The new Witch’s Hat has been created by Wicksteed Playgrounds, the manufacturing business set up by Charles, which is also in Kettering.
Its experts have used modern design and construction methods to comply with current safety rules without taking away the thrills and enjoyment the attraction creates.
Charlie Howard, vice chairman of Wicksteed Playgrounds, said: “The Witch’s Hat as it was fondly known by the general public has been brought into the 21st century with advanced engineering making it as safe a structure as it is exciting.
“I am extremely happy that the first one to be produced is ending up exactly where Charles would have wanted it to be.”
Before Charles Wicksteed, public parks were very formal places, where children were warned to keep off the grass but he envisaged a place to thrill young people and families and encourage them to enjoy unrestricted outdoor play.
Wicksteed Park was founded in 1921 and the Wicksteed Charitable Trust was formed to ensure his work continued after his death.
Issued on behalf of Wicksteed Park
For further information, please contact:
Andrew Turner – Andrew Turner Public Relations
About the National Lottery Heritage Fund
Using money raised by the National Lottery, we inspire, lead and resource the UK’s heritage to create positive and lasting change for people and communities, now and in the future. www.heritagefund.org.uk.

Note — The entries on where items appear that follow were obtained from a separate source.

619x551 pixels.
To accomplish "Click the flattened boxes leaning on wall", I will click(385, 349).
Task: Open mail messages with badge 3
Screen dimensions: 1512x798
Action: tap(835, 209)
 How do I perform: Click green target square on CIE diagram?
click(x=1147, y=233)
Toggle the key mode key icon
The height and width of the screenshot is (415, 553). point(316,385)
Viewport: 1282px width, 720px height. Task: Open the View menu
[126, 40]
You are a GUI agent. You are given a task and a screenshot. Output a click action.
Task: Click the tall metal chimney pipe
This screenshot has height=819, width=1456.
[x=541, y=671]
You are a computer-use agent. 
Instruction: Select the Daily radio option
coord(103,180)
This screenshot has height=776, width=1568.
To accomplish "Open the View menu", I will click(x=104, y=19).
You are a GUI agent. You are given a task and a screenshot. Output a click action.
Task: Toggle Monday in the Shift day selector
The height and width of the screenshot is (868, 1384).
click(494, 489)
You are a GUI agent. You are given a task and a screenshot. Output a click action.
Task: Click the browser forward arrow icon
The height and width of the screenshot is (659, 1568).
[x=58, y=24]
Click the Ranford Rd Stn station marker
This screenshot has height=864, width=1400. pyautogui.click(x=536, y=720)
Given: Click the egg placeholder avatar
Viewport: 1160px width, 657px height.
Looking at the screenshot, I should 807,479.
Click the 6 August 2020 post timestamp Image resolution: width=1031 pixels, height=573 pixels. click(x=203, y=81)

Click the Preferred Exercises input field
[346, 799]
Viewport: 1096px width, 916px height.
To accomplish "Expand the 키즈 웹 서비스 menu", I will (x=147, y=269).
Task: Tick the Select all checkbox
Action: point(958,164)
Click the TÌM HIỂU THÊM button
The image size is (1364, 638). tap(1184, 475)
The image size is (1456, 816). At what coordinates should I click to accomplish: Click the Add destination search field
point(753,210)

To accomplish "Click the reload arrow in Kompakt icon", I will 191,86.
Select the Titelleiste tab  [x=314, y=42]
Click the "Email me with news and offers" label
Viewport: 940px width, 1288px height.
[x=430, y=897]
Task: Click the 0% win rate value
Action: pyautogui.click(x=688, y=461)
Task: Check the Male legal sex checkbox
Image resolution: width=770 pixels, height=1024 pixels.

Follow @HeritageFundUK on Twitter, Facebook and Instagram and use #NationalLotteryHeritageFund
About the National Lottery funding of the @play project
National Lottery Heritage Fund grant applications over £250,000 are assessed in two rounds. The @play project was initially granted round one development funding of £108,600 by The National Lottery Heritage Fund in June 2017, allowing it to progress with its plans. Detailed proposals for the second round of funding were then considered by The National Lottery Heritage Fund’s new Midlands & East committee in June 2019, where a final decision was made on the delivery funding award of £1.78m. The total funding awarded to the @play project from The National Lottery Heritage Fund is £1.89m.